- **DAFTAR TUGAS**
1 – Salin bagian bacaan tentang Palangka Raya, mulai dari "Keduanya adalah, Ir" dan terus sampai "berdirinya Provinsi Kalteng.".
2 – Menurut bacaan tentang Palangka Raya, mengapa wacana menjadikan kota itu ibu kota negara terus mengemuka belakangan ini? Jawab dalam satu sampai tiga kalimat.

Minggu, 10 April 2011

Ir Soekarno-Tjilik Riwut, Satu Visi Wujudkan Palangka Raya



Palangka Raya dijadikan ibukota Negara? Wacana itu terus mengemuka belakangan ini, seiring makin sumpeknya Kota Jakarta. Sebagai sebuah wacana, wajar jika kemudian mengemuka berbagai argumen pro dan kontra. 

     Di balik silang pendapat itu, menarik ditilik sejarah berdirinya Kota Palangka Raya, lebih dari setengah abad silam. Lahirnya Kota Palangka Raya sebagai ibukota Provinsi Kalimantan Tengah (Kalteng) tak bisa dilepaskan dari sepak terjang dan pemikiran dua tokoh pejuang bangsa.
      Keduanya adalah, Ir Soekarno, presiden pertama Republik Indonesia, dan Tjilik Riwut, pejuang sekaligus salah satu penggagas berdirinya Provinsi Kalteng.

- **BAHAN**
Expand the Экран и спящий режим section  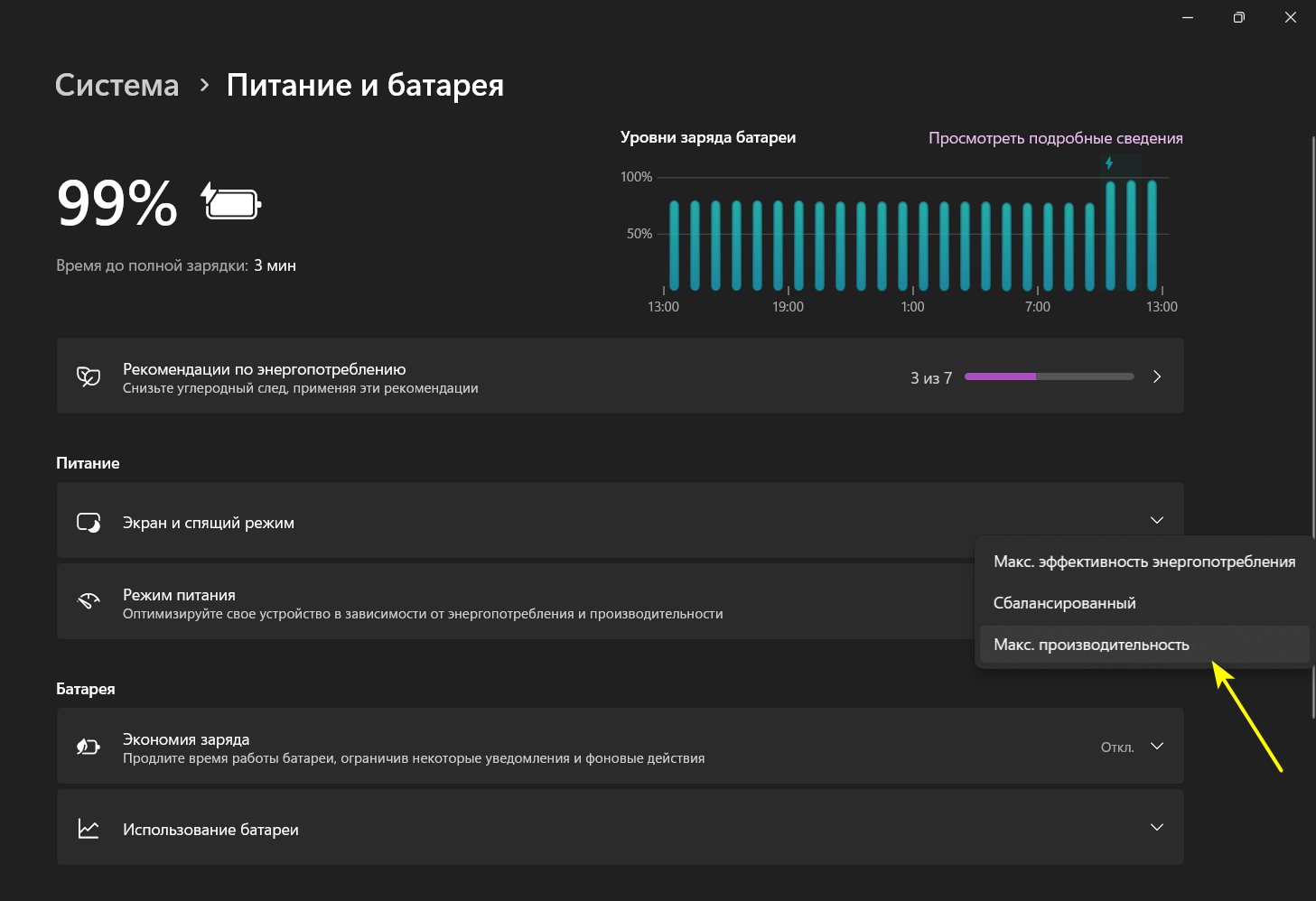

- **KUNCI JAWABAN**
1 –
Keduanya adalah, Ir Soekarno, presiden pertama Republik Indonesia, dan Tjilik Riwut, pejuang sekaligus salah satu penggagas berdirinya Provinsi Kalteng.

2 – Wacana itu terus mengemuka seiring dengan Kota Jakarta yang makin sumpek.